What to do: Of all the entries below, retype only the lines from the one with "You are a computer-use agent. Image resolution: width=669" through the one with "Click the Email Address", exactly as they appear.

Supplied records:
◆ ◆ ◆ ◆ ◆ ◆ ◆

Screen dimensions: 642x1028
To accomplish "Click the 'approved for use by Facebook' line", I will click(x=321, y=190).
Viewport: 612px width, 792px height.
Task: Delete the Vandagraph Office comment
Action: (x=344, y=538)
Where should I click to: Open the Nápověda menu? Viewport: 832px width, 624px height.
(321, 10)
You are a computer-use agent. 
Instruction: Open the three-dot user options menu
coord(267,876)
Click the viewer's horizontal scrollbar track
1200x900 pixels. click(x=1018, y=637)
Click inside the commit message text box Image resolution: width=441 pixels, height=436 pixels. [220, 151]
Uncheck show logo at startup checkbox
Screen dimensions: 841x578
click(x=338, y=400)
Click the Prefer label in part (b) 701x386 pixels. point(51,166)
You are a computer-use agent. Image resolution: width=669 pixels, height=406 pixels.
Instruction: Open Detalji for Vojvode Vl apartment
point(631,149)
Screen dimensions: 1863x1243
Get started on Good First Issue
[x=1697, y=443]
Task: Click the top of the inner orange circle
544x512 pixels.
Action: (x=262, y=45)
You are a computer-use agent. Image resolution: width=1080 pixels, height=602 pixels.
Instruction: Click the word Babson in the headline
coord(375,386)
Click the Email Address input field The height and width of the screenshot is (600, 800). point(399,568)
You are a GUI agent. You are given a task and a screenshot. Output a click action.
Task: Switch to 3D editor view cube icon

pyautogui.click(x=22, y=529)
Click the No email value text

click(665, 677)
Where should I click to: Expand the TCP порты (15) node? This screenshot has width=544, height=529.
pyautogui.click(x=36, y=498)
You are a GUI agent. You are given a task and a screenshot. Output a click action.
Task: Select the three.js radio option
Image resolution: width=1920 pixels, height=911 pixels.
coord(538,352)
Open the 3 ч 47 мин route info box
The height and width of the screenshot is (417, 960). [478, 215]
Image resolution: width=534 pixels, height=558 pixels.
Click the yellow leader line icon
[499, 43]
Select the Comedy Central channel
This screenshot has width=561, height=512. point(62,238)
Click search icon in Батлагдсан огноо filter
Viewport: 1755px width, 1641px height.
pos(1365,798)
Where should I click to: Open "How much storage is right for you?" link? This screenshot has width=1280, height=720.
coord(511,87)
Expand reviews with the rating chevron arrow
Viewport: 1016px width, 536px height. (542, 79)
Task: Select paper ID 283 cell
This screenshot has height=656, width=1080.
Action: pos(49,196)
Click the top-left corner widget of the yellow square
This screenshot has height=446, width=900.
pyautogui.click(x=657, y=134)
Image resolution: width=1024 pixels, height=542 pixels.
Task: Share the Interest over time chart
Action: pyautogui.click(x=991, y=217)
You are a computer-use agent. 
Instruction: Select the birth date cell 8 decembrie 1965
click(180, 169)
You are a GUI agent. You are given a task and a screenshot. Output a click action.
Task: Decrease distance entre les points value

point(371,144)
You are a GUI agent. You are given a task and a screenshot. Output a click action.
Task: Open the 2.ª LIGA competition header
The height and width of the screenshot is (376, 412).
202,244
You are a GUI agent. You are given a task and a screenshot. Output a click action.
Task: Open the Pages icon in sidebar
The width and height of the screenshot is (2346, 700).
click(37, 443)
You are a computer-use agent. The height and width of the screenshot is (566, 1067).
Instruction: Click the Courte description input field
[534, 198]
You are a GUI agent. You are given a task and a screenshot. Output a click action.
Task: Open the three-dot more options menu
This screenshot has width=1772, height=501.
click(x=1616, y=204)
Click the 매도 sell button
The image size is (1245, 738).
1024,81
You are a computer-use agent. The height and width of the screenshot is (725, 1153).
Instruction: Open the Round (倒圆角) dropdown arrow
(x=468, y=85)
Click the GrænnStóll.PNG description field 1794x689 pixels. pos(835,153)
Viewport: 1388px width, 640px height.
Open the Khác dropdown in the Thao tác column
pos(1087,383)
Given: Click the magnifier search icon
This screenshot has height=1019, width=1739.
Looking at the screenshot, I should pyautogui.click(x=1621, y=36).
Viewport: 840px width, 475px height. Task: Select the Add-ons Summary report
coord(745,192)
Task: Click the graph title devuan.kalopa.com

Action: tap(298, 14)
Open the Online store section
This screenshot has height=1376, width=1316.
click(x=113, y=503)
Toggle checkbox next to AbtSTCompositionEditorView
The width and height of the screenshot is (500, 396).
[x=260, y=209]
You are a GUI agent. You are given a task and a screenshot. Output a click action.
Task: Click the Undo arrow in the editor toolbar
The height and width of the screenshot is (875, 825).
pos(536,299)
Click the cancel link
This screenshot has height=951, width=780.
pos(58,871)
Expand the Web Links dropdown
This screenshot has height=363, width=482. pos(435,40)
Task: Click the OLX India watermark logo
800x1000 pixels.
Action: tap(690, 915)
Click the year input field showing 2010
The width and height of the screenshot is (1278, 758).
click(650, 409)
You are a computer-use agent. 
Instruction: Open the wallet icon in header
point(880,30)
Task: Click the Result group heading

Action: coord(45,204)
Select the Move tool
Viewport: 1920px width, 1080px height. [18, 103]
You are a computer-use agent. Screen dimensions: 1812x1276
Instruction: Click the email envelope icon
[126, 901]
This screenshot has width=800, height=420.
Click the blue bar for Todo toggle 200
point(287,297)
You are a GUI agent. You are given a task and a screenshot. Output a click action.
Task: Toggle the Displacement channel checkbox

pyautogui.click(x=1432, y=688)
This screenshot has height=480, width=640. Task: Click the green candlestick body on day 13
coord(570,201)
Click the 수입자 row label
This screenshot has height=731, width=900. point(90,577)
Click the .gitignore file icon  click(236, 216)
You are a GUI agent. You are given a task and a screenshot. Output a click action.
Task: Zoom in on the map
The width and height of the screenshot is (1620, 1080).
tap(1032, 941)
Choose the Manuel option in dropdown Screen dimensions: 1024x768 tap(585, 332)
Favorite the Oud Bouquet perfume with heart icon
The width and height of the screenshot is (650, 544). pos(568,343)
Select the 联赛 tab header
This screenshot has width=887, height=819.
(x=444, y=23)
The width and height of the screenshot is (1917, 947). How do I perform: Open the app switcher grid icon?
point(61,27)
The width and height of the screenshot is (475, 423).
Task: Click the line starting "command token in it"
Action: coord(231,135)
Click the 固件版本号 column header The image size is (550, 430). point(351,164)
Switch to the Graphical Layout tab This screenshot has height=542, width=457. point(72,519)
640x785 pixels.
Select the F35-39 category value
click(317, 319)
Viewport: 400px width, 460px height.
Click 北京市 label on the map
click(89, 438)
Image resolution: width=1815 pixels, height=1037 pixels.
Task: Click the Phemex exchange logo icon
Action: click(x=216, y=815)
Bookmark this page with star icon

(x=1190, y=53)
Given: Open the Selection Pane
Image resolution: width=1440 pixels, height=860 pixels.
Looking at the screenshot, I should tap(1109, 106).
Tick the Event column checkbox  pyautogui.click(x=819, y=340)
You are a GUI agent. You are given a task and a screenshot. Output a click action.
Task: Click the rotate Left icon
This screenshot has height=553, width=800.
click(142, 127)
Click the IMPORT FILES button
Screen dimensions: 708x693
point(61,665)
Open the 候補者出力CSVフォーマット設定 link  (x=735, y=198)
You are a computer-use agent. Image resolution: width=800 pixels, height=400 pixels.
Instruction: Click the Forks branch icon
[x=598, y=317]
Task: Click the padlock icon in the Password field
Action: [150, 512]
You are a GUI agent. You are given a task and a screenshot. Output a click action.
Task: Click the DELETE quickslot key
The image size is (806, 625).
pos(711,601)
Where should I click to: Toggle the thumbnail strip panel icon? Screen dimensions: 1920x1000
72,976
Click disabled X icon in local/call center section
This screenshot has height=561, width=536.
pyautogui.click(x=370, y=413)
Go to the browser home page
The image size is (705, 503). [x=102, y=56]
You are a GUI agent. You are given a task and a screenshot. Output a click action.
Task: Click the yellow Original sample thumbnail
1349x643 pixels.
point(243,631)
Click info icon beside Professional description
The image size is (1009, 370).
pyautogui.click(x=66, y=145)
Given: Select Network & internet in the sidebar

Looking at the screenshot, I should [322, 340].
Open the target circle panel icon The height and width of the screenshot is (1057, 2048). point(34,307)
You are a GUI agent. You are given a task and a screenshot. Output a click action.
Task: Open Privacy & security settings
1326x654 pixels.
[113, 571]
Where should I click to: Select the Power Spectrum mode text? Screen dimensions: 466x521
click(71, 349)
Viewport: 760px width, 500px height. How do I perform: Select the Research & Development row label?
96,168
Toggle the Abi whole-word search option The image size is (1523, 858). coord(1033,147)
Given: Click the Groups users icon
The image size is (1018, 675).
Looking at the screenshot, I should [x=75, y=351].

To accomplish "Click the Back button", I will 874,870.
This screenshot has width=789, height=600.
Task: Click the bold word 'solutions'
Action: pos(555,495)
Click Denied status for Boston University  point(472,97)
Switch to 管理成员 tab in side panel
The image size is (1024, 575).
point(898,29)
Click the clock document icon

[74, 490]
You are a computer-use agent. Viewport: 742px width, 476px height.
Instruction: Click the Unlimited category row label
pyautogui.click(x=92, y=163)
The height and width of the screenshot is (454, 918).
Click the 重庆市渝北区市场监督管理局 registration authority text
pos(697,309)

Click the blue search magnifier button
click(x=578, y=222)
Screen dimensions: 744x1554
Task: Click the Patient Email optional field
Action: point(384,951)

◆ ◆ ◆ ◆ ◆ ◆ ◆

Response to the task:
You are a computer-use agent. Image resolution: width=669 pixels, height=406 pixels.
Instruction: Open Detalji for Vojvode Vl apartment
point(631,149)
Screen dimensions: 1863x1243
Get started on Good First Issue
[x=1697, y=443]
Task: Click the top of the inner orange circle
544x512 pixels.
Action: (x=262, y=45)
You are a computer-use agent. Image resolution: width=1080 pixels, height=602 pixels.
Instruction: Click the word Babson in the headline
coord(375,386)
Click the Email Address input field The height and width of the screenshot is (600, 800). point(399,568)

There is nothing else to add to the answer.